Problem description |
Reproduce the email about jit_roundr_d_i below word for word, in full.

** BEGIN Page extract **

From: Paulo César Pereira de Andrade
Subject: [Lightning] About jit_roundr_d_i
Date: Thu, 9 Sep 2010 19:21:15 -0300


  [In i386, using ix87 coprocessor]

  The default implementation, assuming following the
"round" definition and default (round to nearest) rounding mode,
is actually wrong because of ties. The problem is that on
ties, "round" should round away from zero, but there is
no such rounding mode, only the default, towards zero.

  So, the current jit_roundr_d_i should be renamed to
something like jit_rintr_d_i, or (to add more confusion :-)
renamed to jit_extr_d_i, and a proper jit_roundr_d_i

  BTW, is this really correct?
extr_d_f  o1 o2    <- convert float o2 to double o1
extr_i_d  o1 o2    <- convert int o2 to double o1

If extr_i_d means "int to double", then extr_d_f
should mean "double to float", and not "float to double"
(maybe I got it right the first time, when I made the
patch for SSE where there is a distinction of floats
and doubles :-)

  I am now working on the ix87 code, in my "work"
branch. Another issue I am having is about the
current logic for the float/double to integer conversions.

** END Page extract **
** BEGIN Stored data **

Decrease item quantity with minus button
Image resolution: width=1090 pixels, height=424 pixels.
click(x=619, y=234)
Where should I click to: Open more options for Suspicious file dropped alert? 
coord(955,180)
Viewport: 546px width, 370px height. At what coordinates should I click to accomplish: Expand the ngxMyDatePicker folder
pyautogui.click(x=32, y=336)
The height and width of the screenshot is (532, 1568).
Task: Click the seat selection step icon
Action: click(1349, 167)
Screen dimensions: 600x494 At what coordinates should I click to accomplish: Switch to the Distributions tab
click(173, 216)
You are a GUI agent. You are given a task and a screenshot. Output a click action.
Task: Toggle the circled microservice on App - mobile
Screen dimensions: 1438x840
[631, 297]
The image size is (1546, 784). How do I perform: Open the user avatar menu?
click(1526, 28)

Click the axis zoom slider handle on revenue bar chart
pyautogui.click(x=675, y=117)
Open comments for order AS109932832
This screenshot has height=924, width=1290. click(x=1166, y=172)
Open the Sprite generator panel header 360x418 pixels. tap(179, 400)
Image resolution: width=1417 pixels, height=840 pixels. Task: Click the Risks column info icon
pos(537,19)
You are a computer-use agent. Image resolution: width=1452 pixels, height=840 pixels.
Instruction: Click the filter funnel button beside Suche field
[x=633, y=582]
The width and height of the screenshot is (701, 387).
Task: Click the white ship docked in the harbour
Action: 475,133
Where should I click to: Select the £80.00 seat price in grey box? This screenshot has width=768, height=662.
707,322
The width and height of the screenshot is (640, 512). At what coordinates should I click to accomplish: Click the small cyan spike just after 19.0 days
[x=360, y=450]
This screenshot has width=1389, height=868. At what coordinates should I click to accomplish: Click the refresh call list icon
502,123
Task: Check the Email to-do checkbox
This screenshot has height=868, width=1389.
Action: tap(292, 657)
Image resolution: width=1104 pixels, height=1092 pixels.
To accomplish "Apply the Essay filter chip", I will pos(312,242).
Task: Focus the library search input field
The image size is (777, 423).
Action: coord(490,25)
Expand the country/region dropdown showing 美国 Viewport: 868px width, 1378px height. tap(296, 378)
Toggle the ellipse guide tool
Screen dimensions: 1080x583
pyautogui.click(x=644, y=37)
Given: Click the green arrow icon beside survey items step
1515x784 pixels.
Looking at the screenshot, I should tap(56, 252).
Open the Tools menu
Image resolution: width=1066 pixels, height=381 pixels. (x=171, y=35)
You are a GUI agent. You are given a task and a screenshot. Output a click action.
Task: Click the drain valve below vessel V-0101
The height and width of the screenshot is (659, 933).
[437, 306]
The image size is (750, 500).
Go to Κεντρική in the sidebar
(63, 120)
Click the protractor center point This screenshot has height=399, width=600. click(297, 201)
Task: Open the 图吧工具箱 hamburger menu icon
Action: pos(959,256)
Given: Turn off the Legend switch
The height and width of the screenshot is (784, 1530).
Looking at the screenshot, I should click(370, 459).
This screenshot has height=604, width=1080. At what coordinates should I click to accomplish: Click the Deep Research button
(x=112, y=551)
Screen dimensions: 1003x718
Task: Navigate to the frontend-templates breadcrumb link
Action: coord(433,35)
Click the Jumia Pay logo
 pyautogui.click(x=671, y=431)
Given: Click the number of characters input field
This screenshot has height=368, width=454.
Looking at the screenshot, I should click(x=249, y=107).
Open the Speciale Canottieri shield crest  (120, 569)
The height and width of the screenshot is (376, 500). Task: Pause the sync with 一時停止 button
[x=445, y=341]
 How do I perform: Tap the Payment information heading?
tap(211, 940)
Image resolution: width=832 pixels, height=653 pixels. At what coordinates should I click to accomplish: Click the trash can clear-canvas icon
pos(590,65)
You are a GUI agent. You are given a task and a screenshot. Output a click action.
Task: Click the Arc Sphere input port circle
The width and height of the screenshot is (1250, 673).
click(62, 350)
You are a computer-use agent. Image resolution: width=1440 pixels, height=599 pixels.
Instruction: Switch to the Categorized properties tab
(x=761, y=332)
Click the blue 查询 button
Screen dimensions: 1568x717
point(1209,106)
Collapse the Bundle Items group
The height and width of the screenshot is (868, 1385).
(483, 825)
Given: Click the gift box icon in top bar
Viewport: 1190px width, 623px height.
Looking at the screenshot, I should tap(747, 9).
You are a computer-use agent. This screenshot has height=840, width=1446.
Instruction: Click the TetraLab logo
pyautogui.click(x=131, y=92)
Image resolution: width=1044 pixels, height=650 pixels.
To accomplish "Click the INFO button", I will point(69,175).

** END Stored data **

Complete answer |
From: Paulo César Pereira de Andrade
Subject: [Lightning] About jit_roundr_d_i
Date: Thu, 9 Sep 2010 19:21:15 -0300


  [In i386, using ix87 coprocessor]

  The default implementation, assuming following the
"round" definition and default (round to nearest) rounding mode,
is actually wrong because of ties. The problem is that on
ties, "round" should round away from zero, but there is
no such rounding mode, only the default, towards zero.

  So, the current jit_roundr_d_i should be renamed to
something like jit_rintr_d_i, or (to add more confusion :-)
renamed to jit_extr_d_i, and a proper jit_roundr_d_i

  BTW, is this really correct?
extr_d_f  o1 o2    <- convert float o2 to double o1
extr_i_d  o1 o2    <- convert int o2 to double o1

If extr_i_d means "int to double", then extr_d_f
should mean "double to float", and not "float to double"
(maybe I got it right the first time, when I made the
patch for SSE where there is a distinction of floats
and doubles :-)

  I am now working on the ix87 code, in my "work"
branch. Another issue I am having is about the
current logic for the float/double to integer conversions.